Emil Dardak Yakinkan Masyarakat Soal Kerahasiaan Data saat Sensus Ekonomi
- Achmad Faizal/Surabaya
Selain kekhawatiran kebocoran data, sebagian masyarakat berpikir sensus ekonomi terimplikasi pajak atau tidak. Menurut Emil, Petugas pajak memiliki cara sendiri untuk mencari tahu sehingga masyarakat diminta menjawab pertanyaan dari petugas sensus ekonomi.
"Ketulusan responden mendekati kenyataan dan bermanfaat merumuskan kebijakan. Saya berharap masyarakat memberikan kerjasama terbaik," ungkapnya.
Hingga saat ini, survei sensus ekonomi keluarga sudah berjalan 20 hari dan hampir menyentuh seperempat Kartu Keluarga (KK) di Jatim.

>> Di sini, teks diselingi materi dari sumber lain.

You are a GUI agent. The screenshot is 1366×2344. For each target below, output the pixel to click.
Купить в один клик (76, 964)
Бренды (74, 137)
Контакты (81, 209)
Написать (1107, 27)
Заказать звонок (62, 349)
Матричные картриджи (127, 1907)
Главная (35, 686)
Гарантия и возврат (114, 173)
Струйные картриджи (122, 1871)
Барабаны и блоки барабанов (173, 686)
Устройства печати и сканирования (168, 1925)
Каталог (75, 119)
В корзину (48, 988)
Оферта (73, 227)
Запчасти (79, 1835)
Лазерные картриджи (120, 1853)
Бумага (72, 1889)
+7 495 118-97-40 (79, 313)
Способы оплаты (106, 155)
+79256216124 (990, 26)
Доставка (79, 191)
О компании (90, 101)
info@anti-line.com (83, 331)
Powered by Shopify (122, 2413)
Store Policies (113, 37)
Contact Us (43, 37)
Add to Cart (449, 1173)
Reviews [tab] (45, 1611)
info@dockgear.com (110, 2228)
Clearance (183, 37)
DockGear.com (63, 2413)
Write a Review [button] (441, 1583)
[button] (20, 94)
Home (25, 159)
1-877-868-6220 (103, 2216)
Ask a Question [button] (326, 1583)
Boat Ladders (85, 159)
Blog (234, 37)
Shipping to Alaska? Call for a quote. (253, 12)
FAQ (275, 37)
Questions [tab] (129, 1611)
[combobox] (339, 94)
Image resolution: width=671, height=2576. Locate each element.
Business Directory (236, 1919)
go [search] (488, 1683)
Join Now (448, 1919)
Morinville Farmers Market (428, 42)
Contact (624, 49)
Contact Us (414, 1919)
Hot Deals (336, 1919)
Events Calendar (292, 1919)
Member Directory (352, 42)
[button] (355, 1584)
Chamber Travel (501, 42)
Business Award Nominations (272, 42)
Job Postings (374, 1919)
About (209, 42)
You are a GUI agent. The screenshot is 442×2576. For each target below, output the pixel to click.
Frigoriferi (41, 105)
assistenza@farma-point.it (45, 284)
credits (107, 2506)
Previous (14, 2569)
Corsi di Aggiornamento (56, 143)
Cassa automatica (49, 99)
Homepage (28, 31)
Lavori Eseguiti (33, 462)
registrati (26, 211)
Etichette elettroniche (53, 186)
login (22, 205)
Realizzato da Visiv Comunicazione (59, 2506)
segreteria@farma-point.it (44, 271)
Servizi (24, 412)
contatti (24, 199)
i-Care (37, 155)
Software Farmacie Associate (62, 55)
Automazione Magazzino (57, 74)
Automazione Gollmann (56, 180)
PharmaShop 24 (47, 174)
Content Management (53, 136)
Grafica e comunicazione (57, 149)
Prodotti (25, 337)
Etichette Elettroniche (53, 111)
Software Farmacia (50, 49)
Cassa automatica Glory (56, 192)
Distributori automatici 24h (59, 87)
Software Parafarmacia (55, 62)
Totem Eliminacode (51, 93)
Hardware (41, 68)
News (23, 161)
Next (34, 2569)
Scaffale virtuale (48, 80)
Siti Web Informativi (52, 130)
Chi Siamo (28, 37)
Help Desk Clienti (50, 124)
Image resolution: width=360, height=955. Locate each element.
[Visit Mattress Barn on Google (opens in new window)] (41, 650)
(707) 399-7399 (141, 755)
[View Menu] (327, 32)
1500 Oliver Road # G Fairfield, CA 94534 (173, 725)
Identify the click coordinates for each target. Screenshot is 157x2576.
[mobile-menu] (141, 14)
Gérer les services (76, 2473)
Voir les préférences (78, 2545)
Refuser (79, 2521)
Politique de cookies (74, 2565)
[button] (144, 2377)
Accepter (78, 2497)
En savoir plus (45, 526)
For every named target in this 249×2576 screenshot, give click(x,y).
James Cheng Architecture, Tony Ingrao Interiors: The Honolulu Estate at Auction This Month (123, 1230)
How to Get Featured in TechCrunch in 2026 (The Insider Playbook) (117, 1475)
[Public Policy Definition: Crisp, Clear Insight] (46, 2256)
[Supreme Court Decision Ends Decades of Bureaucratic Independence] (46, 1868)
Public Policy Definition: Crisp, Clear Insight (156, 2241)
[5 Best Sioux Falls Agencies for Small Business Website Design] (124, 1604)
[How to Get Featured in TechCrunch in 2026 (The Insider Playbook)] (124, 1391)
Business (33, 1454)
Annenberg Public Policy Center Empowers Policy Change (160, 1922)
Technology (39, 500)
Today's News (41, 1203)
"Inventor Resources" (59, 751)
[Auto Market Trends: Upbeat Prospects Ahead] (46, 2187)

Emil berharap jumlah KK yang disurvei terus meningkat sehingga bisa memperoleh gambaran yang akan menjadi landasan perumusan kebijakan untuk seluruh instansi pemerintah.
"Kata kuncinya adalah partisipasi warga dalam memberikan informasi untuk ikut berpartisipasi pembangunan di Indonesia," pungkas Emil.
Sementara itu, Plt kepala BPS Provinsi Jatim, Herum Fajarwati menambahkan kekhawatiran sebagian masyarakat, khusunya pelaku UMKM terkait sensus ekonomi, merupakan hal yang wajar terkait kebocoran data. Namun, BPS mengimbangi kekhwatiran tersebut dengan memberikan edukasi bahwa BPS sudah menggunakan data standar ISO dan dipastikan tidak ada kebocoran data melalui BPS.
Selain itu, kata Herum, BPS bekerja berdasarkan undang-undang yaitu menjamin kerahasiaan data masyarakat. Dengan kata lain, BPS tidak akan membocorkan data per orangan maupun perusahaan karena tidak diperkenankan menyajikan data secara individu.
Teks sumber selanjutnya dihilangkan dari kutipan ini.